▶ [Prompt] Check every line of the entries that follow, and copy the ones containing "computer".
::: Task inputs
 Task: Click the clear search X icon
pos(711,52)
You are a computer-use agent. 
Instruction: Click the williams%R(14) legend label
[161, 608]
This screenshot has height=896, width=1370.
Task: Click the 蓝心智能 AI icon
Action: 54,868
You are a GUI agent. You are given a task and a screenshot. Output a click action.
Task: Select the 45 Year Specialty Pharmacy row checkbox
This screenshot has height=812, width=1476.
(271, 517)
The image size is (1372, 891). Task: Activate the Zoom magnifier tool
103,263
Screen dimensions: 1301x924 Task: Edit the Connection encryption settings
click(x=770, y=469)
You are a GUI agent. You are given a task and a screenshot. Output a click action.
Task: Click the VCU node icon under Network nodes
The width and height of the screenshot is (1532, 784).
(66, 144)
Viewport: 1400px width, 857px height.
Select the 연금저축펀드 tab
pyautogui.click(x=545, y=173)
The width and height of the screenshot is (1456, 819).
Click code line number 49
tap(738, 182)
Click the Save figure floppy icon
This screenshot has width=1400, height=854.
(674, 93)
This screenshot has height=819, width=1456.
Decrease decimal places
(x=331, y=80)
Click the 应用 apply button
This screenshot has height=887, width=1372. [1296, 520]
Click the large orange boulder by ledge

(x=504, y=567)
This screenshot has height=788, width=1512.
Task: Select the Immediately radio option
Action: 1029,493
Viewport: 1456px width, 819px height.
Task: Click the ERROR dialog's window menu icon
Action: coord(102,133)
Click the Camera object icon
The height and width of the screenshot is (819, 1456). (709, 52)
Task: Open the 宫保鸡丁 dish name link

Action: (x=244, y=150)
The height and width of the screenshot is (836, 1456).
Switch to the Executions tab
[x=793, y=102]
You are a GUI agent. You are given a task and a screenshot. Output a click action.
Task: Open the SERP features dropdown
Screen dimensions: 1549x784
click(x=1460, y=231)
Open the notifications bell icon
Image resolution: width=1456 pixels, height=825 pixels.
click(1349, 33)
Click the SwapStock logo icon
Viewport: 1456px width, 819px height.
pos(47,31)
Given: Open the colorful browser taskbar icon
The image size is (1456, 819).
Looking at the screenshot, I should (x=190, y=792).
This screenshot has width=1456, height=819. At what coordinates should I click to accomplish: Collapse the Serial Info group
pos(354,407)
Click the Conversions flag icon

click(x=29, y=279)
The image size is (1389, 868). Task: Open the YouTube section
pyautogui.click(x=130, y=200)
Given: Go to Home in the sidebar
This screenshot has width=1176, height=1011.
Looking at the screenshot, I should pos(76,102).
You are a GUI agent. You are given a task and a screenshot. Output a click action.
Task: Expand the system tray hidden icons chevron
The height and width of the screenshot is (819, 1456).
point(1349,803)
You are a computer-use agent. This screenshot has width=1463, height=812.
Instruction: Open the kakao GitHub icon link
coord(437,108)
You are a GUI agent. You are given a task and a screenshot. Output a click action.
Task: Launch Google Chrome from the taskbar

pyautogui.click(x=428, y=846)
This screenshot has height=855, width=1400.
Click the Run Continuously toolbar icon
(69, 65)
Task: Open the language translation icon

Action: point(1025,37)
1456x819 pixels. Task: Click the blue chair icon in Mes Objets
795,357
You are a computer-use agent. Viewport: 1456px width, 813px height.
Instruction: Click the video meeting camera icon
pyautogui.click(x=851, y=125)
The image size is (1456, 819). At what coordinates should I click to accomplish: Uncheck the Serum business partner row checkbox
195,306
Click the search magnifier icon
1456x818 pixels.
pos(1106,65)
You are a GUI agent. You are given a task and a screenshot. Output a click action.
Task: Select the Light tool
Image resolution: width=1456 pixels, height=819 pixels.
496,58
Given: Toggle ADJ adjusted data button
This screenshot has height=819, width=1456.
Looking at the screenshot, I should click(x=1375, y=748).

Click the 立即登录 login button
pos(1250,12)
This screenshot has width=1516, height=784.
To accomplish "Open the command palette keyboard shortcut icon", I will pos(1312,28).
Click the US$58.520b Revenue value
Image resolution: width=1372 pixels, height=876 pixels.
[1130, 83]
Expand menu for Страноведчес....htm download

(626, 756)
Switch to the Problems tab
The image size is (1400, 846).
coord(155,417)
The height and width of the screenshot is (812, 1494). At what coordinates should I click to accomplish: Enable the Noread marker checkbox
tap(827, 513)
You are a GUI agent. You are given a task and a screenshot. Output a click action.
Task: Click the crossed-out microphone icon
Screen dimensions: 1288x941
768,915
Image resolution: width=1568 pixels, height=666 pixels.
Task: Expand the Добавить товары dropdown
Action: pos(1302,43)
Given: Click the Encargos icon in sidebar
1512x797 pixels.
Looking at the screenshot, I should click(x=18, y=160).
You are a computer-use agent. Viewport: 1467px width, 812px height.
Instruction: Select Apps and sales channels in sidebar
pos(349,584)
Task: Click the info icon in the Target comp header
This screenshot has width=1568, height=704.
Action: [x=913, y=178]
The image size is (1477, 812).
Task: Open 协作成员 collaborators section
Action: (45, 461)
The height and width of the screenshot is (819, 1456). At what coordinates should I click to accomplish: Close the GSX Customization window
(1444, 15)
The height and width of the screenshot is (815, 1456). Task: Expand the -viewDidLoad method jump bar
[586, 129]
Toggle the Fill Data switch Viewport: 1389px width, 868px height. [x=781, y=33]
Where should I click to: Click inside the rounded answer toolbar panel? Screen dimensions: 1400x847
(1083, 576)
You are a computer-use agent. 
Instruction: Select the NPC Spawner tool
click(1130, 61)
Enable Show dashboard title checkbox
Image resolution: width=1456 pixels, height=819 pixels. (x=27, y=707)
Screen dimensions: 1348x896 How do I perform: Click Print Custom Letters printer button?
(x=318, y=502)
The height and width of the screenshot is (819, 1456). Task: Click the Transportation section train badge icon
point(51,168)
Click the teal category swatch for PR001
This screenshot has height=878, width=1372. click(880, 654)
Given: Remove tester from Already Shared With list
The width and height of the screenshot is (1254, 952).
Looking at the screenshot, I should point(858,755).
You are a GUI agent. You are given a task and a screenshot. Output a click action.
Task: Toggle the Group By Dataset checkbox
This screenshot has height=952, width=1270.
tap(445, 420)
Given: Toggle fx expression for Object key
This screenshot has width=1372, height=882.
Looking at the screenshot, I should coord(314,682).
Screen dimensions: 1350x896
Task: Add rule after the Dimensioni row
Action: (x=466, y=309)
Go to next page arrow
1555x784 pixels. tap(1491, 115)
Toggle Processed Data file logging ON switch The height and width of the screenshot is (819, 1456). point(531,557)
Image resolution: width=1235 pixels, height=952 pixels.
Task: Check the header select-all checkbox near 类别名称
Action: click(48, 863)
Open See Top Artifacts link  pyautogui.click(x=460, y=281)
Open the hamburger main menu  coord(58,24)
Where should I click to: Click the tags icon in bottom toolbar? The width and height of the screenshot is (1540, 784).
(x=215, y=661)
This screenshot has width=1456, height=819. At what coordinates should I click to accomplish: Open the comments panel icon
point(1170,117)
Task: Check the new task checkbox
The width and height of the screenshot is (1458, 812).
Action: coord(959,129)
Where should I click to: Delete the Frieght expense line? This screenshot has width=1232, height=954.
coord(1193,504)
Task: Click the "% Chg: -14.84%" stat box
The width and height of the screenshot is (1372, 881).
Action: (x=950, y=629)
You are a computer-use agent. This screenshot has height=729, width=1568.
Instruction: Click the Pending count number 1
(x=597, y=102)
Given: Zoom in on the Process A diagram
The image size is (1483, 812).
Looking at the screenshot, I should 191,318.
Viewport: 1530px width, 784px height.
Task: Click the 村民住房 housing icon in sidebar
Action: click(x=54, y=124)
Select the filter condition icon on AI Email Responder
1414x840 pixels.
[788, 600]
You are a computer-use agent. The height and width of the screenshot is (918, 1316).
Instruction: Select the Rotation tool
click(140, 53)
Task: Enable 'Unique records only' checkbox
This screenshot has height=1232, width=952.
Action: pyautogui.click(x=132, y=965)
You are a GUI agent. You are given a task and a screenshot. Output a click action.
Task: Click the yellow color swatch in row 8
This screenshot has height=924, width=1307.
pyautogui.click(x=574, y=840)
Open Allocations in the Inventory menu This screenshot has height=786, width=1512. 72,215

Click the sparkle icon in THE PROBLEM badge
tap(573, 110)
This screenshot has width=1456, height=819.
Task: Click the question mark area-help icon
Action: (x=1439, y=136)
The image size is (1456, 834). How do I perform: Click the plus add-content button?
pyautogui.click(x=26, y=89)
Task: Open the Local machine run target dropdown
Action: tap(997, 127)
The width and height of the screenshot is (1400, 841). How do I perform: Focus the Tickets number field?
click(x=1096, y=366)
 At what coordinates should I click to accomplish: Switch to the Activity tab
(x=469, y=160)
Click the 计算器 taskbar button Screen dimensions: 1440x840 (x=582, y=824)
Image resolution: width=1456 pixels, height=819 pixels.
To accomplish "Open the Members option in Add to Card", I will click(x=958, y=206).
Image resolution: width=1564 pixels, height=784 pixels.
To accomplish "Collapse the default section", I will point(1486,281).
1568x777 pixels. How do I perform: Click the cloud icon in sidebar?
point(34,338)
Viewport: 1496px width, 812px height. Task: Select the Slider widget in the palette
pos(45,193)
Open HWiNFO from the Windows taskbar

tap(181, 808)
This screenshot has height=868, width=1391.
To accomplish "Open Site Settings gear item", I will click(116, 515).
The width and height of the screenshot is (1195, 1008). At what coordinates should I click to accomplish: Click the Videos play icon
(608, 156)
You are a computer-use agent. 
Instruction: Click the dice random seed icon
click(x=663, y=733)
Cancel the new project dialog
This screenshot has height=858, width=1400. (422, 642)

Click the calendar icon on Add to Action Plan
::::::
▶ [Solution for this task]
You are a computer-use agent. 
You are a computer-use agent. This screenshot has width=1463, height=812.
You are a computer-use agent. Viewport: 1456px width, 813px height.
You are a computer-use agent. Viewport: 1467px width, 812px height.
You are a computer-use agent. 
You are a computer-use agent. This screenshot has height=729, width=1568.
You are a computer-use agent. The height and width of the screenshot is (918, 1316).
You are a computer-use agent. 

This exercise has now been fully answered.